## [AVAILABLE RECORDS]
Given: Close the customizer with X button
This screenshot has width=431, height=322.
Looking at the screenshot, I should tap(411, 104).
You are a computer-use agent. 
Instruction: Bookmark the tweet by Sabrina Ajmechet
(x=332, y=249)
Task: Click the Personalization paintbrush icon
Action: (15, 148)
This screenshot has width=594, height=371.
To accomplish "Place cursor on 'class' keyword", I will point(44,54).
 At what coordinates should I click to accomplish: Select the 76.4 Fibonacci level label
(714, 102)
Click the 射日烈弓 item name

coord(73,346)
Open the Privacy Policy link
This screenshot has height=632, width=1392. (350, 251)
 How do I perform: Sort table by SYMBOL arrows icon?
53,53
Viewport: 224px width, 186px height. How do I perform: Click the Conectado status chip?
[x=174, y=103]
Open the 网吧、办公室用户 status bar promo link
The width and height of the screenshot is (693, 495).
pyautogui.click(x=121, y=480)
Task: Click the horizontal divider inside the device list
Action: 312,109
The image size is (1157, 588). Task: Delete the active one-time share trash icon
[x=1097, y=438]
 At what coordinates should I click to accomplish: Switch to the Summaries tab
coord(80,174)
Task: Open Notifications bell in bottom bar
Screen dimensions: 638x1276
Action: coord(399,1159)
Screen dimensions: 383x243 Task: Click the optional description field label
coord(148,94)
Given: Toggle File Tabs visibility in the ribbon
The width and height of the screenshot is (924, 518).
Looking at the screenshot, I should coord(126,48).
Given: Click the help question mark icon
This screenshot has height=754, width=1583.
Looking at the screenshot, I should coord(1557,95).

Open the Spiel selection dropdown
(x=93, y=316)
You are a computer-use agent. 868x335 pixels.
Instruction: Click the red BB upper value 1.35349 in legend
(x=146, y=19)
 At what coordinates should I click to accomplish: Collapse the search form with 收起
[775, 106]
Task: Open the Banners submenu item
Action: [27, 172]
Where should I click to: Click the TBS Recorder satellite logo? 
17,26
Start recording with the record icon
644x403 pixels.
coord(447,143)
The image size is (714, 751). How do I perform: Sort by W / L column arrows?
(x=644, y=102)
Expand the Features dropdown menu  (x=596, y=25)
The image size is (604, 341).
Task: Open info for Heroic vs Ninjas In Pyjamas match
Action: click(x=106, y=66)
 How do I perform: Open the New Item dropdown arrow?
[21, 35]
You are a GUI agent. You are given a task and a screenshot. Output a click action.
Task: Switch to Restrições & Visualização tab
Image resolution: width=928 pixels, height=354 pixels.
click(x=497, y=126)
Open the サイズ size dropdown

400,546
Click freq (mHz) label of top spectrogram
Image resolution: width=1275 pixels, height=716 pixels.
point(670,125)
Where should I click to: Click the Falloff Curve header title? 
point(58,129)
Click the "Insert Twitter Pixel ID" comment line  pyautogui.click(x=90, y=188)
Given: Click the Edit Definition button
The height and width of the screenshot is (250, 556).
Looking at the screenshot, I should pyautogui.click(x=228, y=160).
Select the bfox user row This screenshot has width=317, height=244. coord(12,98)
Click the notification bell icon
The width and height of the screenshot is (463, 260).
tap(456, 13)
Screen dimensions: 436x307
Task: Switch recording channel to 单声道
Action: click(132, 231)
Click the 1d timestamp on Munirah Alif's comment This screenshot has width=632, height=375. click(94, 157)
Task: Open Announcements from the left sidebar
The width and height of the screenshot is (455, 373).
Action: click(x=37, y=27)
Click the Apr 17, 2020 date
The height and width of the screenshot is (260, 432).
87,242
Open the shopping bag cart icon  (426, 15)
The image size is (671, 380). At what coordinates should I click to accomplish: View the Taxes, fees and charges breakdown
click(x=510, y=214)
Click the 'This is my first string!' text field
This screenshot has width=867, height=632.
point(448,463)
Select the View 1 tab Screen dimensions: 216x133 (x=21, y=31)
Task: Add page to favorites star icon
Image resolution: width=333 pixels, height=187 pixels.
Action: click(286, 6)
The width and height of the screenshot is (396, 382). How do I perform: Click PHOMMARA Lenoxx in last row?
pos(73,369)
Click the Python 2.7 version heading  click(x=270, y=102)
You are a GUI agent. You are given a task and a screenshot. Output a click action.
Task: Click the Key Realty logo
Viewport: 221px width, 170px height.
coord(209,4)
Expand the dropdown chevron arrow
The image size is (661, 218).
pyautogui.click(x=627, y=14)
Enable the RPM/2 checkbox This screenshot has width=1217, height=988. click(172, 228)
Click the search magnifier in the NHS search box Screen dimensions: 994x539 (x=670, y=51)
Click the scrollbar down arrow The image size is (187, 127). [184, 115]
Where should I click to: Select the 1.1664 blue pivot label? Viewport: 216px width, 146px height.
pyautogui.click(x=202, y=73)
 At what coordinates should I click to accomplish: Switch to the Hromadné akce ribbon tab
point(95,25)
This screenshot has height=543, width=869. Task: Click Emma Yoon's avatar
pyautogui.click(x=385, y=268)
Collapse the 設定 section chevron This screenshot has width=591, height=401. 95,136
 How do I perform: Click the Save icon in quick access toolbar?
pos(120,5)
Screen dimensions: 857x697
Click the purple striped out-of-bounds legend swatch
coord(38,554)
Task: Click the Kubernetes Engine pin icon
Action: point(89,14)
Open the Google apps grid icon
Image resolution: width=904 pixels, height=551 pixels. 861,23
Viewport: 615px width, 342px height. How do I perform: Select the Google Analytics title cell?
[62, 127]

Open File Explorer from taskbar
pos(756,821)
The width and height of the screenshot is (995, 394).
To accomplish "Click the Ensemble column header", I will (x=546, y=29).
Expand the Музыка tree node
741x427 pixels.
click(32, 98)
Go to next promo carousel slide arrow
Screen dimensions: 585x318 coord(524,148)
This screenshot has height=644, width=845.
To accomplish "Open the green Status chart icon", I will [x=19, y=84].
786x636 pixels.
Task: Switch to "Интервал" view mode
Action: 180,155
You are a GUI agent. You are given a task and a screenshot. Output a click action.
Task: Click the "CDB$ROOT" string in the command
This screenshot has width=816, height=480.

## [WHAT TO WORK ON]
Return a word-for-word copy of the lines above from the one holding "Screen dimensions: 638x1276" through the one holding "Click the notification bell icon", with both of them included and nothing besides.

## [ANSWER]
Screen dimensions: 638x1276
Action: coord(399,1159)
Screen dimensions: 383x243 Task: Click the optional description field label
coord(148,94)
Given: Toggle File Tabs visibility in the ribbon
The width and height of the screenshot is (924, 518).
Looking at the screenshot, I should coord(126,48).
Given: Click the help question mark icon
This screenshot has height=754, width=1583.
Looking at the screenshot, I should coord(1557,95).

Open the Spiel selection dropdown
(x=93, y=316)
You are a computer-use agent. 868x335 pixels.
Instruction: Click the red BB upper value 1.35349 in legend
(x=146, y=19)
 At what coordinates should I click to accomplish: Collapse the search form with 收起
[775, 106]
Task: Open the Banners submenu item
Action: [27, 172]
Where should I click to: Click the TBS Recorder satellite logo? 
17,26
Start recording with the record icon
644x403 pixels.
coord(447,143)
The image size is (714, 751). How do I perform: Sort by W / L column arrows?
(x=644, y=102)
Expand the Features dropdown menu  (x=596, y=25)
The image size is (604, 341).
Task: Open info for Heroic vs Ninjas In Pyjamas match
Action: click(x=106, y=66)
 How do I perform: Open the New Item dropdown arrow?
[21, 35]
You are a GUI agent. You are given a task and a screenshot. Output a click action.
Task: Switch to Restrições & Visualização tab
Image resolution: width=928 pixels, height=354 pixels.
click(x=497, y=126)
Open the サイズ size dropdown

400,546
Click freq (mHz) label of top spectrogram
Image resolution: width=1275 pixels, height=716 pixels.
point(670,125)
Where should I click to: Click the Falloff Curve header title? 
point(58,129)
Click the "Insert Twitter Pixel ID" comment line  pyautogui.click(x=90, y=188)
Given: Click the Edit Definition button
The height and width of the screenshot is (250, 556).
Looking at the screenshot, I should pyautogui.click(x=228, y=160).
Select the bfox user row This screenshot has width=317, height=244. coord(12,98)
Click the notification bell icon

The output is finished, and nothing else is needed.